▸ **WORK INSTRUCTIONS**: Please repeat the lines below exactly. Begin with the line containing "Where should I" and go on through the line containing "Task: Click the word".

▸ **RECORD SET**:
- - - - -
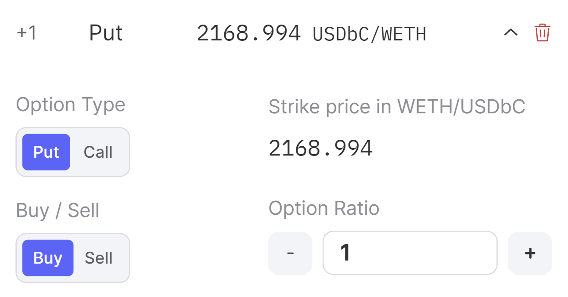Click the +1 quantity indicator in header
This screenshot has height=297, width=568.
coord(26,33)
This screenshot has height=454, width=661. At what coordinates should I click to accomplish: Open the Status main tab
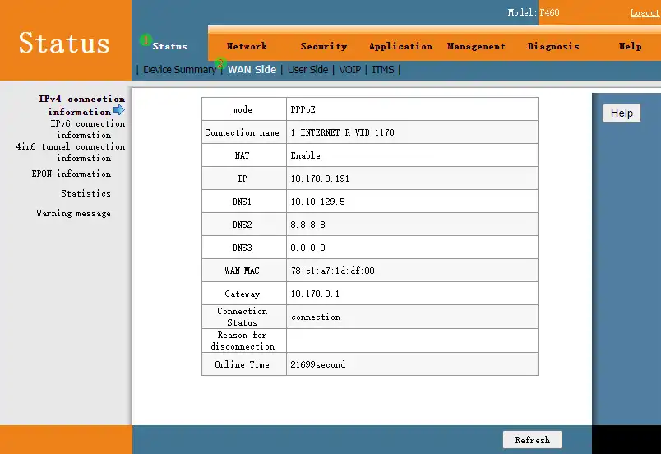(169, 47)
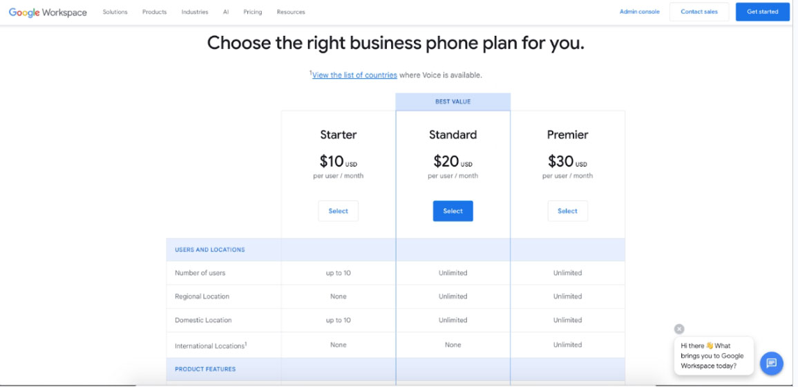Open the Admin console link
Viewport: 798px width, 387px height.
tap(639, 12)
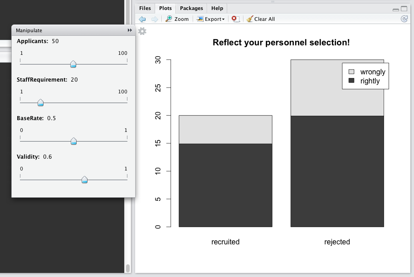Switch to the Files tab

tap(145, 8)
- - - - -
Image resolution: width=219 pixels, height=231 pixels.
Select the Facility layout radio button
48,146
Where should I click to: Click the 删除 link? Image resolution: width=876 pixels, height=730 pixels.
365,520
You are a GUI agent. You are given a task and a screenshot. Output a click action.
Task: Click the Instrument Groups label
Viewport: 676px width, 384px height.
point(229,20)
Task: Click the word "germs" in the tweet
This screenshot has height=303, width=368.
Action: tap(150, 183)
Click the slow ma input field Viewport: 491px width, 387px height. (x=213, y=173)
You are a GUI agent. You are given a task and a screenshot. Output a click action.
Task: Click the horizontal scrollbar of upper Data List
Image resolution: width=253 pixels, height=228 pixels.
- - - - -
▸ **TASK RESULT**:
Where should I click to: Click the 删除 link? Image resolution: width=876 pixels, height=730 pixels.
365,520
You are a GUI agent. You are given a task and a screenshot. Output a click action.
Task: Click the Instrument Groups label
Viewport: 676px width, 384px height.
point(229,20)
Task: Click the word "germs" in the tweet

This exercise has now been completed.